→ **ЗАДАНИЯ**
- 1) Перепишите дословно фрагмент отрывка о Федотове от «Нам представлялось, что» до «и даже вражды.».
- 2) Определите, соответствуют ли отрывку о Федотове утверждения (a), (b), (c). Ответьте «да» или «нет» и точно процитируйте слова текста, на которых основан ответ. (a) Автор и Федотов жили на одной улице. (b) Федотов считал, что Россию следует пустить в Европу. (c) Чета И. прибыла из Парижа.
- 3) Как Федотов определил Пушкина, согласно отрывку о Федотове?

Нам представлялось, что после такого светлого подвига в паре с Европою что-то неминуемо тронется с места, сдвинется, даже в сталинской Руси. СССР вернется по праву в Европу, и Европа опять сольется с Россией.

Именно это Федотов желчно отрицал. Он умолял, грозил и проклинал. По его вещему слову, как я уже писал, Россию надо всячески удерживать за пределами Европы, не пускать ее дальше исторических границ: иначе конец западной культуре!

По мнению Федотова, даже этнический тип русской толпы в больших городах уже изменился, судя по кинорепортажам и снимкам в журналах. Азия изнутри перерождала Россию — пожирала часть Европы.

Споры такого порядка, в то время как близкие нам друзья умирали в лагерях, в плену или на поле брани, порождали чувство гнева и даже вражды.

Мы с Георгием Петровичем жили на одной улице, Вест 122, рядом с теологической семинарией, где он преподавал. Он был уже очень болен и часто отлеживался или отсиживался неделями в своей комнатушке, похожей на келью, только с остатками вечного, неприбранного чая.

К тому времени из Мюнхена прибыла чета И., которым Федотов усиленно помогал устроиться, и они все быстро подружились. Федотов часто выводил И., протежировал ему, возвращался поздно ночью и, видимо, уставал.

Объяснялось это, главным образом, жаждою учеников. В России к словам Георгия Петровича прислушивались бы два поколения студентов, что и составляет секрет удачи любого властителя дум. От нас, парижских своих друзей, Федотов такого признания не мог ожидать. Наши отношения, всегда, вообще, будь это Бердяев, Шестов или Мережковский, были основаны на обмене: каждый из нас имел свое мнение и норовил его протолкнуть. Получалась здоровая циркуляция, залог живой культуры: give and take…[17] Одни давали меньше и брали больше, но все участвовали в круговой творческой поруке.

И. был учеником Федотова, и это должно было утешить профессора на последнем этапе жизни. Федотов нашел панацею для России: Пушкин! «Пушкин — это империя и свобода», — определил он. И ученики повторяли с воодушевлением: «Империя и свобода!»

В Париже я однажды спросил Федотова: «А что если империя борется со свободою? «Клеветникам России», «Гавриилиада» — что делать с этим хламом?» Впрочем, относительно Польши Георгий Петрович отвечал не колеблясь: «Это наш грех!»

→ **ДАННЫЕ**

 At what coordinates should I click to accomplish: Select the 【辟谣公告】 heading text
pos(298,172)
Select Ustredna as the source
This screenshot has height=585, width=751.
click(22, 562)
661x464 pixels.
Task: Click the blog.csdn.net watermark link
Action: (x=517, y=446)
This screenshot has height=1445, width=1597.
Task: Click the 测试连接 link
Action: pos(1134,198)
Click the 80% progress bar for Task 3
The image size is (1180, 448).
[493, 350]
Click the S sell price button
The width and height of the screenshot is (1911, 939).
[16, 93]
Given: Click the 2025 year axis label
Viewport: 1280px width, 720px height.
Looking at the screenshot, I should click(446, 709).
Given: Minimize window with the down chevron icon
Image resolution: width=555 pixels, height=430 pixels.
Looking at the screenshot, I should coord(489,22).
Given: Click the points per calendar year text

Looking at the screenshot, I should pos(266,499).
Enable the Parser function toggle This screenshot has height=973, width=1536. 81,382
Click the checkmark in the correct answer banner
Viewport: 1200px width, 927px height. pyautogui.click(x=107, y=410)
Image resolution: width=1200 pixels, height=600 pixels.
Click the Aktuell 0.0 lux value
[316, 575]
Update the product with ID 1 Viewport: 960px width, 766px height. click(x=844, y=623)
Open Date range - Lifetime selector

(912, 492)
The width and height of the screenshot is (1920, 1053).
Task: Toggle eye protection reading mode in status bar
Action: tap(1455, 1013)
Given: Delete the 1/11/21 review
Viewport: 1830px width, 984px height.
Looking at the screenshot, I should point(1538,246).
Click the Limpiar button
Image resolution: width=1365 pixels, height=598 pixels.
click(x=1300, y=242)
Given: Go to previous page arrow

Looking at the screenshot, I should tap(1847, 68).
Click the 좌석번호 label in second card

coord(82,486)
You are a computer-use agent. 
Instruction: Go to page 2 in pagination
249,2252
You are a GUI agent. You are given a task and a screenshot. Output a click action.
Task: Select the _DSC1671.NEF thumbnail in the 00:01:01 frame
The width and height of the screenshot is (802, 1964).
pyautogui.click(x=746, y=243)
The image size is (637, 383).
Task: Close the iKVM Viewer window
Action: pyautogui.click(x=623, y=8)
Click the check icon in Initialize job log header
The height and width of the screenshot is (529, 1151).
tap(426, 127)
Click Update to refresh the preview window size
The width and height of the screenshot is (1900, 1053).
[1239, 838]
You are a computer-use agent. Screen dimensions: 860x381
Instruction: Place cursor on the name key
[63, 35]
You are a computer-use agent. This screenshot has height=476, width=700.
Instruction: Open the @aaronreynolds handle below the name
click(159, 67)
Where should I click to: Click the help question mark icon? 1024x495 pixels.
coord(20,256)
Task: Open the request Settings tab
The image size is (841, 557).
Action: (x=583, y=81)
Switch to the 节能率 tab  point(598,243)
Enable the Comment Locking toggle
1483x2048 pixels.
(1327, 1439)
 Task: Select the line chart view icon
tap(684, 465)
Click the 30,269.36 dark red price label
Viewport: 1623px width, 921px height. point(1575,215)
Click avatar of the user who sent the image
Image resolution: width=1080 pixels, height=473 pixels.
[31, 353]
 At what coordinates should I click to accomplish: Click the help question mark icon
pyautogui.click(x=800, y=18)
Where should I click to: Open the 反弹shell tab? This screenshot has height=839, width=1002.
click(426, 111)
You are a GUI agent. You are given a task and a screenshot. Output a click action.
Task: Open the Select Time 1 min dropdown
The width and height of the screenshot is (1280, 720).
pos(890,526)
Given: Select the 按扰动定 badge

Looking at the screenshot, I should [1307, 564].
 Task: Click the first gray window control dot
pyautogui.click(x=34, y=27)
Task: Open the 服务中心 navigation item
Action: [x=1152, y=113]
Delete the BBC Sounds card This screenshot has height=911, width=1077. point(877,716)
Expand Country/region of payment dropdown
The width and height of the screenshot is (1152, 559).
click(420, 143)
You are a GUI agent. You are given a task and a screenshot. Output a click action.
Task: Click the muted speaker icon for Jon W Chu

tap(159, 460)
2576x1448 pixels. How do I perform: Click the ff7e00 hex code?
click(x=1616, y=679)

→ **ОТВЕТЫ**
- 1)
Нам представлялось, что после такого светлого подвига в паре с Европою что-то неминуемо тронется с места, сдвинется, даже в сталинской Руси. СССР вернется по праву в Европу, и Европа опять сольется с Россией.

Именно это Федотов желчно отрицал. Он умолял, грозил и проклинал. По его вещему слову, как я уже писал, Россию надо всячески удерживать за пределами Европы, не пускать ее дальше исторических границ: иначе конец западной культуре!

По мнению Федотова, даже этнический тип русской толпы в больших городах уже изменился, судя по кинорепортажам и снимкам в журналах. Азия изнутри перерождала Россию — пожирала часть Европы.

Споры такого порядка, в то время как близкие нам друзья умирали в лагерях, в плену или на поле брани, порождали чувство гнева и даже вражды.

- 2)
(a) Да: «Мы с Георгием Петровичем жили на одной улице, Вест 122».
(b) Нет: «Россию надо всячески удерживать за пределами Европы».
(c) Нет: «из Мюнхена прибыла чета И.».

- 3) «Пушкин — это империя и свобода».